┌─ Records
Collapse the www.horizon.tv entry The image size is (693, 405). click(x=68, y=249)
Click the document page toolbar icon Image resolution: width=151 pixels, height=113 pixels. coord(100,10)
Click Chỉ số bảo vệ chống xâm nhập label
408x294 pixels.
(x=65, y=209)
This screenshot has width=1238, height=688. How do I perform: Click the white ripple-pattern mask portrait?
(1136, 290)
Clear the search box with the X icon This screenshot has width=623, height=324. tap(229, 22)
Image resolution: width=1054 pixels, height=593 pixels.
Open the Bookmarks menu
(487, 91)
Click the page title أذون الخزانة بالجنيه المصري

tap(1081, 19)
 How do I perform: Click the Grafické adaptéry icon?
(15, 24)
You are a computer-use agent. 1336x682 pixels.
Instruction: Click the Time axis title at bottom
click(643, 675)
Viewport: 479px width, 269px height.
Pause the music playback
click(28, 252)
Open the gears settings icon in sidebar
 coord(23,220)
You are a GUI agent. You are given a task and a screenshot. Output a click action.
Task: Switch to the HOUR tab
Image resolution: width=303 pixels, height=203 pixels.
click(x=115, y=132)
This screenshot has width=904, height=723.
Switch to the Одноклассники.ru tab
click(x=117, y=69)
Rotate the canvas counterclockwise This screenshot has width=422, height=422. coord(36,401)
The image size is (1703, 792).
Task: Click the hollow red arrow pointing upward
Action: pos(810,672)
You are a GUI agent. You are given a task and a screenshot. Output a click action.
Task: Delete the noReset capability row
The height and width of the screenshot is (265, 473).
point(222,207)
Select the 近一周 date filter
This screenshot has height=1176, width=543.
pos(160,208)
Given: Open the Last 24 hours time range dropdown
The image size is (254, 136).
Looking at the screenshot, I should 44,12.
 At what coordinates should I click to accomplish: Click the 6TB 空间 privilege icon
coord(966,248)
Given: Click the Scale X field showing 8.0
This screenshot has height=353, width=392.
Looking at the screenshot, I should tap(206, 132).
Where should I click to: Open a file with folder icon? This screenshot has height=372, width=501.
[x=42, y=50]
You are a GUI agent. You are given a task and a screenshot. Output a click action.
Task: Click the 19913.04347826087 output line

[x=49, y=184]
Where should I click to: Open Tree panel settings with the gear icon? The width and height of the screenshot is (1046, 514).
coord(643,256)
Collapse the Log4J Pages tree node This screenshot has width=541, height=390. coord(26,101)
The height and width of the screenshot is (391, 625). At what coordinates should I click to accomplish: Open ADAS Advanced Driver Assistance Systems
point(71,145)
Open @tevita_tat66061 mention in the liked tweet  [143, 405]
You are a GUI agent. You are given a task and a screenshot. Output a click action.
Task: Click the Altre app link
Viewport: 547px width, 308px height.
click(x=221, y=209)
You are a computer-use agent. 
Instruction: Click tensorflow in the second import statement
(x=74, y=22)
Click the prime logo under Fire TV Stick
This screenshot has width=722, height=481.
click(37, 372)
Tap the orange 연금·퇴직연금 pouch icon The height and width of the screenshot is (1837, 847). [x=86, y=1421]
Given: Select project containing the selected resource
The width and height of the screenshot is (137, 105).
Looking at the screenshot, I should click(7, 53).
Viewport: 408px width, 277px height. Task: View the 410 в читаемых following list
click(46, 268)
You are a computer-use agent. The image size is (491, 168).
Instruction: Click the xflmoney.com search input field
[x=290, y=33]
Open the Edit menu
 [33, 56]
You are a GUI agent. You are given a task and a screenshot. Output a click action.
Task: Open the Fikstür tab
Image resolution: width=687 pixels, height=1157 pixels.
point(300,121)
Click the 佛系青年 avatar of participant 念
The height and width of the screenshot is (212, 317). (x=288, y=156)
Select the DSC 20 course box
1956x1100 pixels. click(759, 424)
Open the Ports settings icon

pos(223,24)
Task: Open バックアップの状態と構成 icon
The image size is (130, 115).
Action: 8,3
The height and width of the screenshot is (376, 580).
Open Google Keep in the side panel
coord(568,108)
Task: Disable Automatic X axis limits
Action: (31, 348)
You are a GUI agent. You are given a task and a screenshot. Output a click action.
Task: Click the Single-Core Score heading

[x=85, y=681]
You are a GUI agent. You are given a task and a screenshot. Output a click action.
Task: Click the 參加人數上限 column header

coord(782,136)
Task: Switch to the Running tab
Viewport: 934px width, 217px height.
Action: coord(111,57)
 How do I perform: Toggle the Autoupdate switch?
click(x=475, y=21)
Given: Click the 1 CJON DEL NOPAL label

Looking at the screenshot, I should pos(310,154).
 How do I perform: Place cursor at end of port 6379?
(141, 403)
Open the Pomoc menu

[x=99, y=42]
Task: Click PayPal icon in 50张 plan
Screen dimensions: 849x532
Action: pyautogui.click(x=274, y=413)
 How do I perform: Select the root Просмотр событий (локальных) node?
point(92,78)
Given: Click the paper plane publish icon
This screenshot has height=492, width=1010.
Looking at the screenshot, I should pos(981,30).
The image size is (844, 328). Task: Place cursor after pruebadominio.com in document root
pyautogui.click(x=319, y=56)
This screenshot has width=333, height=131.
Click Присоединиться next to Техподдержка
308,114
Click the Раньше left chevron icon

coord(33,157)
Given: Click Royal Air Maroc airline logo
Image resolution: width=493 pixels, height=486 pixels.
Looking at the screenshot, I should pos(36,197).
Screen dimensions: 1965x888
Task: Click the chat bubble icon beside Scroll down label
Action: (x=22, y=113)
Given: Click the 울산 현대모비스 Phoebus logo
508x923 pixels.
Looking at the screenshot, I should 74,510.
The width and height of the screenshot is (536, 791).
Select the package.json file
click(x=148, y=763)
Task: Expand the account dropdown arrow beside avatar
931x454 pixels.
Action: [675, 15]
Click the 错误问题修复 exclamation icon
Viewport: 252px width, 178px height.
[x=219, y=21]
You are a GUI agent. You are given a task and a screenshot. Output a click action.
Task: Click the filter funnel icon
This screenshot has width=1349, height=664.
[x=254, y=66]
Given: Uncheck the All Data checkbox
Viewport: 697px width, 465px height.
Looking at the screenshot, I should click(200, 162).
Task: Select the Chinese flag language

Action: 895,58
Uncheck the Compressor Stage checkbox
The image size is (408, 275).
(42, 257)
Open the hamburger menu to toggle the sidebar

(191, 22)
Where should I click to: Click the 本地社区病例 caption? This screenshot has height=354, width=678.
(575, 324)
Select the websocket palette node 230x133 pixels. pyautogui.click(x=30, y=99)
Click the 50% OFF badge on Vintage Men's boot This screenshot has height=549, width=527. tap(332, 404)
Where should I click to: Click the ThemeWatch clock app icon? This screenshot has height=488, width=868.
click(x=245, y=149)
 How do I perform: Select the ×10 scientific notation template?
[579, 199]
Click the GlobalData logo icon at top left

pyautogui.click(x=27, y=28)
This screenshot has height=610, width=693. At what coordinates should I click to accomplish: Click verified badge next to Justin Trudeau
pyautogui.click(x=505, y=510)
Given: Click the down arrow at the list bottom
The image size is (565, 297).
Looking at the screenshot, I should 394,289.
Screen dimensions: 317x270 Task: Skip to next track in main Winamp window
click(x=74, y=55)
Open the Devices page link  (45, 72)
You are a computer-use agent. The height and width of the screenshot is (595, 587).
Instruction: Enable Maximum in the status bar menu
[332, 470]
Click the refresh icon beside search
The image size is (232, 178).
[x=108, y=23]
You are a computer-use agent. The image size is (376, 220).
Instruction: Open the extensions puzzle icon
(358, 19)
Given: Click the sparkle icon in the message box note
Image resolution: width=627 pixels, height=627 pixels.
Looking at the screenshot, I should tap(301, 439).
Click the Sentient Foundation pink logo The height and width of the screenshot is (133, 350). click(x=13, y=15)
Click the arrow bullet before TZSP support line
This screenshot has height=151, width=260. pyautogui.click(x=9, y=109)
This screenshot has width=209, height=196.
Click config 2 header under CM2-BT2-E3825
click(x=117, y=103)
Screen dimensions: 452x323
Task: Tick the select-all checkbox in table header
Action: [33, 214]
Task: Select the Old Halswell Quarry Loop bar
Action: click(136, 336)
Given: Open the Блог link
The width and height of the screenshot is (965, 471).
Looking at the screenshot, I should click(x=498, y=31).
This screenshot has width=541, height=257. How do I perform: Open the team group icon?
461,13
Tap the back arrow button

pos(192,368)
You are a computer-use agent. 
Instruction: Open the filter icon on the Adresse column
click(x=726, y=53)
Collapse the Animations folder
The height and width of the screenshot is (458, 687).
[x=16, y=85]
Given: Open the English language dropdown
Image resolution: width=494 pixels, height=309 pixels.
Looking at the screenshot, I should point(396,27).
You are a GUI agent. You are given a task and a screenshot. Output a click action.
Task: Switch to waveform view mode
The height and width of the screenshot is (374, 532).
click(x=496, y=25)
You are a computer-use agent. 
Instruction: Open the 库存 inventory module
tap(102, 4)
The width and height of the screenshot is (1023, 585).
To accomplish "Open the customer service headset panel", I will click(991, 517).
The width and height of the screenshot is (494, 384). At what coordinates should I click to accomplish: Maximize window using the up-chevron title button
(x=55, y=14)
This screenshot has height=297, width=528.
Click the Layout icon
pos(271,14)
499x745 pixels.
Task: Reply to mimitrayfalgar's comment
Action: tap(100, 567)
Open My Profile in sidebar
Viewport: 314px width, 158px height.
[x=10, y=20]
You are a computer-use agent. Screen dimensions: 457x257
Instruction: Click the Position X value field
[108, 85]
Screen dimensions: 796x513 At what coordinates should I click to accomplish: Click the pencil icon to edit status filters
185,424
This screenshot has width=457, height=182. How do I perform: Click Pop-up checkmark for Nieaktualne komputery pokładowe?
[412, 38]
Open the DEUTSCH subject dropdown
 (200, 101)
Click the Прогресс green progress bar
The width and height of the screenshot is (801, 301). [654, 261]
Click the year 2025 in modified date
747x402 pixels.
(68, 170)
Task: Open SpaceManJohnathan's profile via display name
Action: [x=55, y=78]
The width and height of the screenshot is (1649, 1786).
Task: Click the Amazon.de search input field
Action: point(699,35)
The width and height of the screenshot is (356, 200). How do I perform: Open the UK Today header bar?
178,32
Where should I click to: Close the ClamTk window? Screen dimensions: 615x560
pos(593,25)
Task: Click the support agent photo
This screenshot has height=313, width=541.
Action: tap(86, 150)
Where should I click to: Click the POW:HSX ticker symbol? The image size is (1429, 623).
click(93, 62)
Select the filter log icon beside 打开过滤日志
└─
§ What the task asks
Could you return every line from the entries above in which the string "Uncheck" occurs?

§ Output
Given: Uncheck the All Data checkbox
Uncheck the Compressor Stage checkbox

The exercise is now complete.